Generalmente l’eruzione cutanea, nella forma del cosiddetto eritema migrante, non determina prurito, calore o dolore. In genere si localizza in corrispondenza del morso della zecca e aumenta di dimensioni col passare del tempo. Può presentare un’area centrale più chiara.
L’encefalite da zecca (detta anche encefalite primaverile–estiva) è una malattia virale acuta del sistema nervoso centrale, causata da un Arborvirus appartenente al genere Flavivirus, con caratteristiche comuni ai virus responsabili della febbre gialla e della dengue. Le zecche sono sia un serbatoio animale sia un vettore di questo virus, che non può essere trasmesso da persona a persona ma solo tramite il morso di un animale infetto.
L’infezione si presenta nella fase iniziale con sintomi simili a quelli dell’influenza (febbre, malessere, mal di testa, dolori muscolari e nausea). In circa il 10 per cento dei casi il virus penetra nelle meningi, le membrane protettive del cervello e del midollo spinale, e persino nel cervello, provocando infiammazione e facendo evolvere la malattia in meningite o encefalite. In qualche caso può causare danni permanenti al sistema nervoso ed essere persino fatale (1-2 per cento dei casi). La diagnosi non è così immediata e i soli sintomi non bastano: si procede con la ricerca degli anticorpi specifici nel liquido cerebrospinale o nel sangue attraverso le analisi.

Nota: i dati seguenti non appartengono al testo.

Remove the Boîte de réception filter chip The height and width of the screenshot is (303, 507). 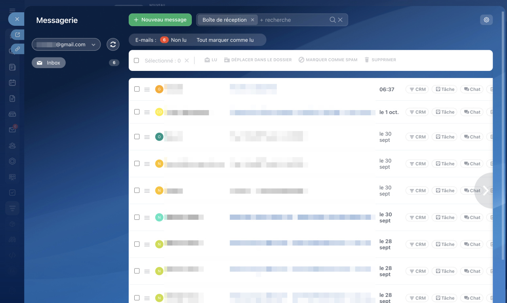tap(253, 20)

Stando ai dati dell’Organizzazione mondiale della sanità (Oms), sarebbero 10-12.000 i casi di encefalite segnalati ogni anno nel mondo, ma è molto probabile che i numeri reali, comprendendo anche i casi non diagnosticati, siano ben più consistenti.
La malattia di Lyme può essere trattata in modo efficace con terapia antibiotica che, se iniziata tempestivamente, riesce a debellare l’infezione scongiurandone le complicanze. Il trattamento è infatti più efficace se iniziato nei primi stadi della malattia. Per le dosi, la durata e le modalità è necessario seguire la prescrizione del medico.
Non esiste invece una terapia specifica per l’encefalite trasmessa da zecche. È possibile però prevenirla attraverso la vaccinazione, che l’Oms raccomanda alle persone di tutte le età e se risiedono in zone dove il contagio è altamente endemico. Nell’Unione europea sono autorizzati diversi tipi di vaccini inattivati per la prevenzione di questa malattia, consigliato in particolare a chi vive, lavora o frequenta abitualmente le zone a rischio.